Echo the entries verbatim, starting with the line that contains "Where should I click to: Dismiss" and going on through the line that contains "Viewport: 294px width, 164px".

> **Materials provided**

+ + +

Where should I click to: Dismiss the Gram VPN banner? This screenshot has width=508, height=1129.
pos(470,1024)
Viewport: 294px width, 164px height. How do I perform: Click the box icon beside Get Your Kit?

+ + +

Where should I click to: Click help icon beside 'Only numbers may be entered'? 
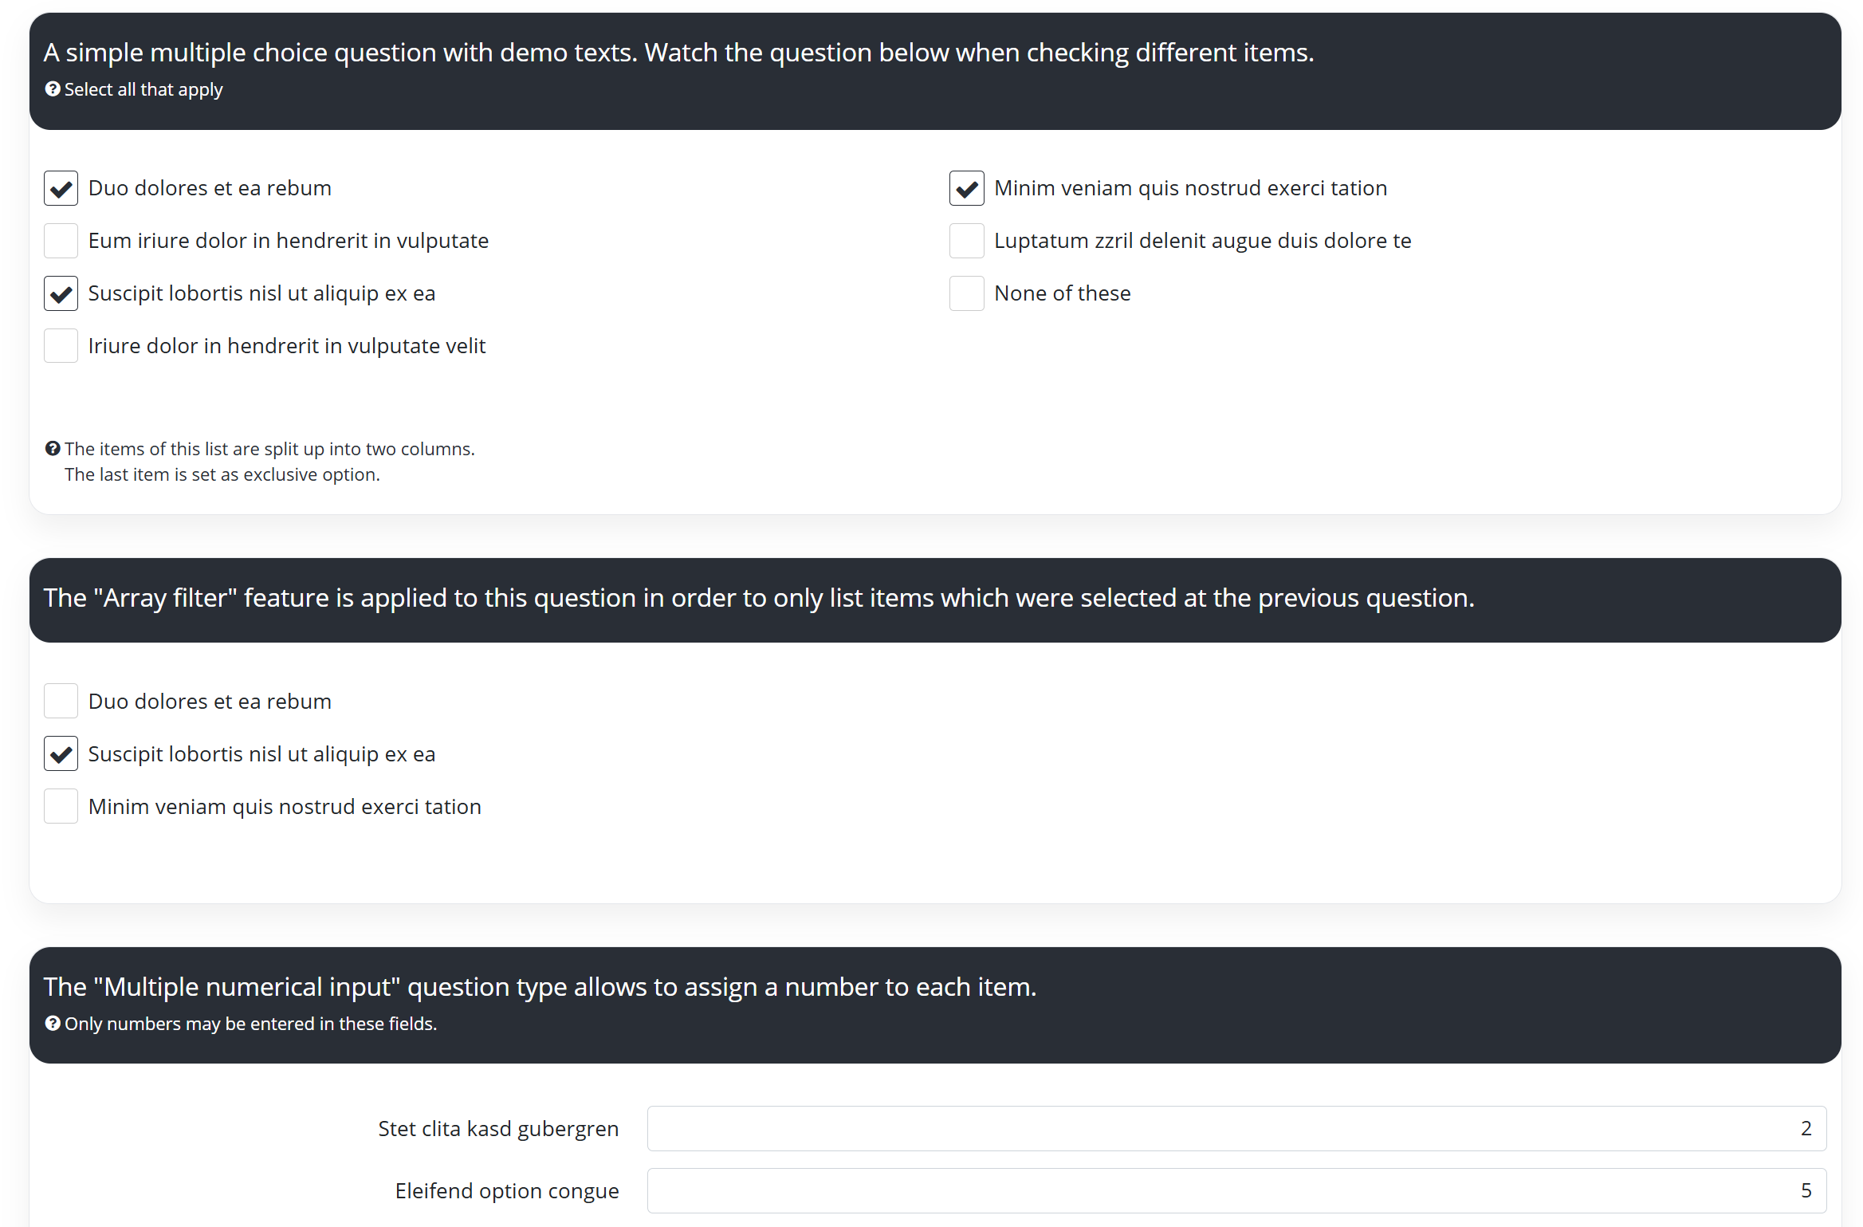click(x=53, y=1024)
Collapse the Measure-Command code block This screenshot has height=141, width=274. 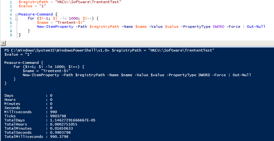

+ + +

> **Task solution**
Where should I click to: Dismiss the Gram VPN banner? This screenshot has width=508, height=1129.
pos(470,1024)
Viewport: 294px width, 164px height. How do I perform: Click the box icon beside Get Your Kit?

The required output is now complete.